Pakar industri dan pembuat kebijakan lainnya telah menyatakan keprihatinannya bahwa AI dapat memfasilitasi penyebaran penipuan, disinformasi, serangan siber, dan bahkan pembuatan senjata biologis.
Paus juga telah menjadi subjek pemalsuan yang dilakukan oleh AI. Awal tahun ini, sebuah gambar yang dibuat oleh AI menampilkan Paus mengenakan mantel putih yang terinspirasi dari Balenciaga dan menjadi viral.
Pesan dari Paus itu juga berkenaan dengan tema Hari Perdamaian Dunia tahun 2024, yang menurut Paus akan berfokus pada AI dan perdamaian.
"Perlindungan martabat manusia dan kepedulian terhadap persaudaraan yang secara efektif terbuka untuk seluruh keluarga manusia, adalah kondisi yang sangat diperlukan untuk pengembangan teknologi untuk membantu berkontribusi pada promosi keadilan dan perdamaian di dunia," kata dia dikutip dari CNN.

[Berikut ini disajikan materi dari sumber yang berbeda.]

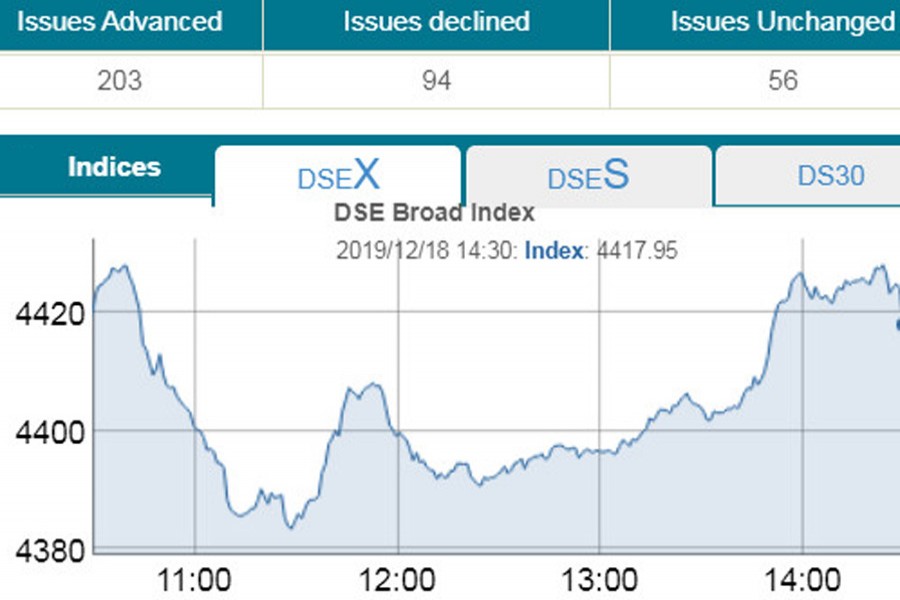This screenshot has width=900, height=600.
Task: Click the highlighted data point marker on chart
Action: pos(897,324)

Kegusaran terhadap AI juga disampaikan oleh Sekretaris Jenderal Persatuan Bangsa-bangsa (PBB) António Guterres. Menurutnya, penyalahgunaan AI bisa menghasilkan penyebaran misinformasi atau hoaks hingga senjata nuklir.
Guterres mengatakan jika AI menjadi senjata utama untuk melancarkan serangan siber, membuat deepfake, atau untuk menyebarkan disinformasi dan ujaran kebencian, maka kehadiran teknologi ini menghasilkan konsekuensi yang sangat serius bagi perdamaian dan keamanan global.
"Tidak perlu jauh-jauh dari media sosial. Alat dan platform yang dirancang untuk meningkatkan hubungan antar manusia kini digunakan untuk merusak pemilihan umum, menyebarkan teori konspirasi, dan menghasut kebencian dan kekerasan," katanya dalam pertemuan Dewan Keamanan PBB di Inggris pada Selasa (18/7), dikutip dari laman resmi PBB.
Guterres juga mencatat perdebatan mengenai tata kelola AI, perlu pendekatan universal serta menggarisbawahi pengalaman serupa di masa lalu, yang menawarkan penyelesaian di bawah kepemimpinan PBB.
Dengan demikian, kehadiran teknologi AI ini bisa jadi sesuatu yang menyatukan bangsa-bangsa, bukan malah sebaliknya.
"Entitas baru PBB akan mengumpulkan tenaga ahli dan menempatkannya untuk digunakan oleh komunitas internasional. Dan hal ini dapat mendukung kolaborasi dalam penelitian dan pengembangan alat AI untuk mempercepat pembangunan berkelanjutan," lanjutnya.